Page Last Updated: 23 January 2024
Companies are required to register in EUDAMED (the European medical device database). Find out who has to register and how to do so.
Simply put, an Actor is any organization that is required to register in EUDAMED.
Actors include certain Economic Operators and Supervising Entities (e.g., European Competent Authorities).
Per the EU Commission’s document on Actor Roles:
“An actor is a natural or legal person (organisation) with a specific role that has to be registered in EUDAMED.”
The following Economic Operators must register in EUDAMED as Actors:
While distributors are also Economic Operators and must meet certain obligations under the MDR/IVDR, they are not registered in EUDAMED.
Economic Operators are organizations involved in the supply of medical devices onto the European Market. They are defined in the MDR/IVDR as: Manufacturers, System/Procedure Pack Producers, EU Authorized Representatives, EU Importers, and EU Distributors.

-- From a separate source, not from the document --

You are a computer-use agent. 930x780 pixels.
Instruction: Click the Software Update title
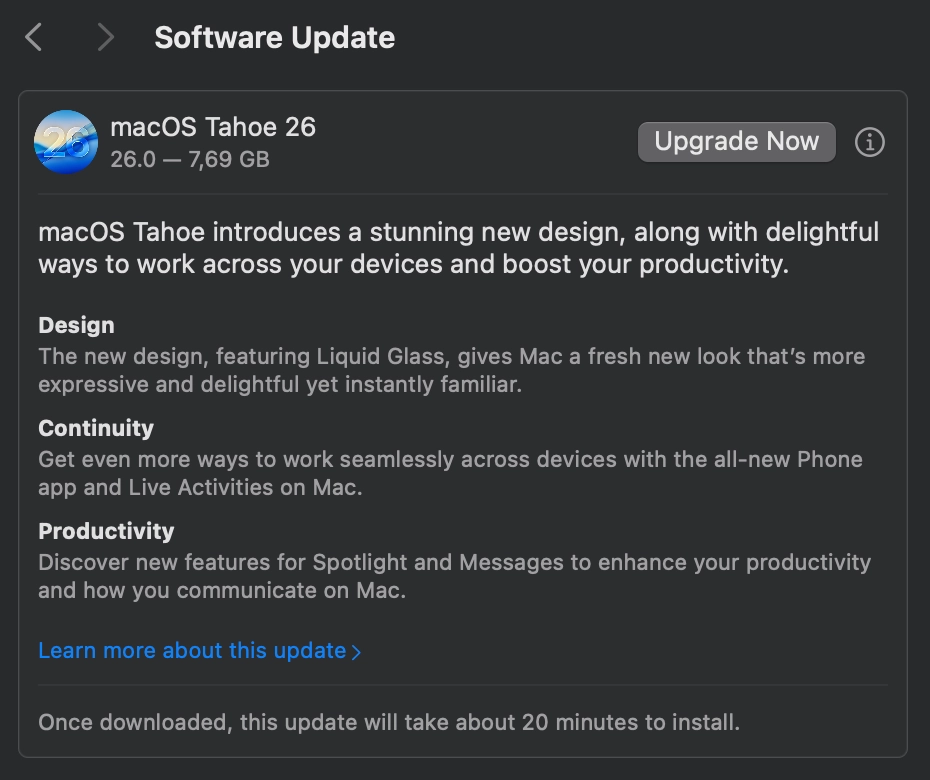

Actors are the organizations required to register in EUDAMED. Without going into all the nuances:
Manufacturer = Economic Operator = EUDAMED Actor
System/Procedure Pack Producer = Economic Operator = EUDAMED Actor
EU Authorized Representative = Economic Operator = EUDAMED Actor
EU Importer = Economic Operator = EUDAMED Actor
EU Distributor = Economic Operator ≠ EUDAMED Actor
EUDAMED is currently voluntary; its mandatory use date has been postponed. For the most current understanding of EUDAMED’s deadlines, please read: EU Commission Proposes EUDAMED Gradual Rollout
Until EUDAMED is mandatory, the registration requirements under the MDD/AIMDD/IVDD continue to apply.

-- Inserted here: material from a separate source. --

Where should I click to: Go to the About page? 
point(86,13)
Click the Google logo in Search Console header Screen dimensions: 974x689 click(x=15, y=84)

For an overview of which devices currently require registration, and where, please read: EU Medical Device & IVD Registration Requirements
The first step is to go to the EUDAMED registration website: Home Page
Once there, select “Create your EU login account” to get started.
The general information needed for the Actor registration:
Once you have entered the above information, submit the request. It will first be reviewed by your Authorized Representative (if applicable) and then finally by the Competent Authority, who will issue your Single Registration Number (SRN). Some Competent Authorities are stricter than others. For example, some may reject an Actor registration for not entering the company registration number, while others will not. Or, some will reject the registration if the street name is abbreviated, while others will not.

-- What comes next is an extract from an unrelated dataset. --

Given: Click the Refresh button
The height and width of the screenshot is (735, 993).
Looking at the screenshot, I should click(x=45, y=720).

NOTE: the first person to start the Actor registration, by default, becomes the Local Actor Administrator (LAA) for that account. This is the highest-level access one can have for the EUDAMED account and this role is responsible for granting approvals so that other employees can register. Once the Actor registration is complete, other employees can request to register themselves as additional LAAs, so that multiple people have full administrative access to the account.
Timing depends on your Authorized Representative and the Competent Authority. Once you submit the Actor registration, the following steps will occur:
The total timeframe, therefore, depends on how long it takes your authorized representative (if applicable) to review your registration application. Then, how long it takes for you to make corrections (if needed). And finally, how long it takes the Competent Authority to approve the Actor registration request. Each Competent Authority has a different target based on its own resources and goals. Some Competent Authorities will review Actor requests within 2-3 working days. However, some estimate 2 or more weeks to process Actor requests.
Once the Competent Authority approves the registration, they will then issue the Single Registration Number (SRN).
Once the SRN has been issued, manufacturers are able to submit their device registrations in the EUDAMED UDI/Device Registration Module.
After you have completed the Actor registration and obtained your SRN:
For more information on the device registration process, please read: EU Guide: Registering medical devices in EUDAMED
The Authorized Representative (AR) will not review Actor registration requests for System/Procedure Pack Producers (S/PPP), even if the S/PPP is not based in the EU. Instead, the non-EU S/PPP should identify the most applicable Competent Authority (CA) to review the request.
As general practice, the S/PPP should select the same CA as where their AR is located, even though the AR will not review the S/PPP request. The Irish CA, for example, recommends this and asks that the S/PPP include the AR’s information in the application comments section for faster processing.
Further, the System/Procedure Pack Producer will be issued an Actor ID, instead of a Single Registration Number. For all practical purposes, the the Actor ID and SRN look the same and serve the same purpose.
Manufacturers of custom-made devices are not issued a Single Registration Number. Instead, they are issued an Actor ID. For all practical purposes, the the Actor ID and SRN look the same and serve the same purpose.
Custom-made device manufacturers are fully exempt from EUDAMED UDI/Device registration requirements. However, Class III custom-made implantable devices require Notified Body certification, covering the quality management system. And the Notified Body must then register the Certificate in EUDAMED.
Further, all custom-made device manufacturers are required to submit vigilance and post-market surveillance data into EUDAMED, once EUDAMED is fully functional. Therefore, they are not completely exempt from registering as an Actor/Economic Operator, as this step is required in order to submit vigilance.